Yukio hizo silencio, petrificado de disgusto y de un poco de ira también, clavando la vista en el conductor del programa, quien, tan alegre, tan ajeno a las patrañas que llenaban las horas de cada «consulta», hacía comentarios jocosos a una pareja de participantes desde su colorido atril de plástico. Así estuvo unos segundos, hasta que decidió espontáneamente tomarse el asunto de la mejor manera; asintió ligeramente, sin despegar jamás los ojos de la pantalla, y se limitó a decir:

—Bueno.

Su voz sonó ostensiblemente seca, carente de todo entusiasmo. Quizás su forma relativamente suave de reaccionar se debió a una repentina resignación a que se cumpliera el deseo de su mujer, lo cual, por su naturaleza misma, él no podría impedir. O tal vez su enojo con el tal Fumio se había mitigado pese a que esa misma mañana él creyó haberlo visto sano y salvo, lo que le había indignado tanto como por su misterioso e inoportuno pedido de auxilio. Acaso simplemente estaba tan cansado que no tenía ganas de discutir ni de quejarse ruidosamente, como lo hacía en ocasiones al ser traída a una conversación cualquier mención acerca de recibir «consultantes», a quienes Yukio, dicho sea de paso, llamaba con una nota despectiva «pacientes». Pero, a este respecto, también es cierto que, de acuerdo a lo que se podía inferir del anuncio de Akane, Fumio no se presentaría como «consultante», sino que iría tan sólo «a cenar», y, además, acompañado de una amiga suya. Este hecho comportaba en sí un atenuante, por más que pudiera al mismo tiempo darle a Yukio una excusa para quejarse de lo que no deseaba soportar: que por qué ella invitaba de improviso a amistades tan desconocidas y extrañas, por qué a cenar y no simplemente a «tomar el té» (en su ausencia, desde luego), o algo por el estilo.

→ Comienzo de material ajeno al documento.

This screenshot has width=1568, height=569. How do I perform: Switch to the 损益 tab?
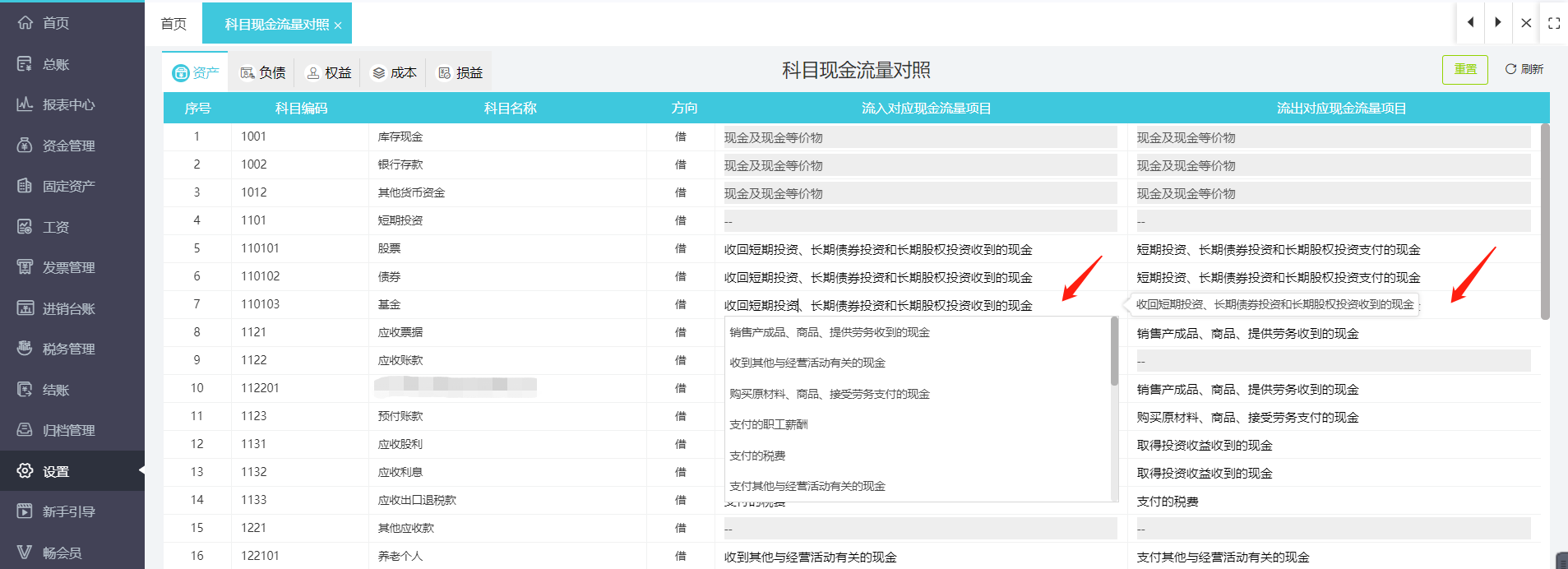coord(460,73)
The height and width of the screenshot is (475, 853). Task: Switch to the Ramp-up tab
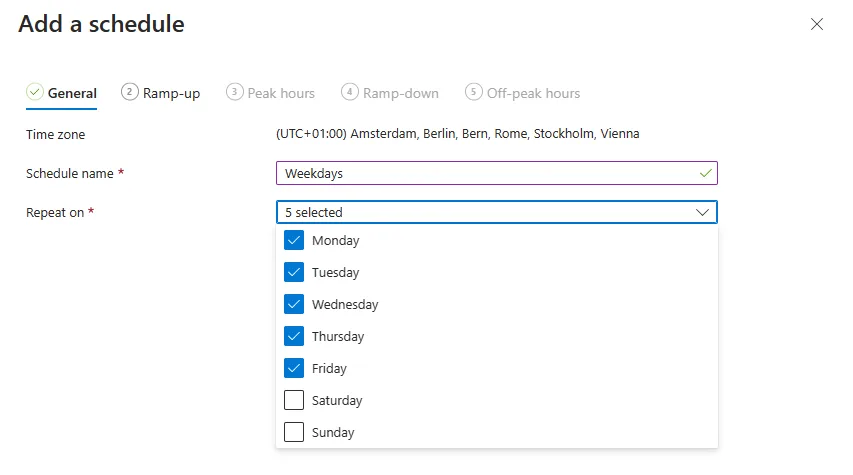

Sea como fuere, Akane aceptó contenta la escueta respuesta de su marido, y se retiró al instante, a pensar qué comida habría de preparar para las visitas. Casi en simultáneo, se hizo un corte comercial en el programa, que Yukio aprovechó para incorporarse pesadamente, recoger su pantalón y dirigirse resignado al dormitorio.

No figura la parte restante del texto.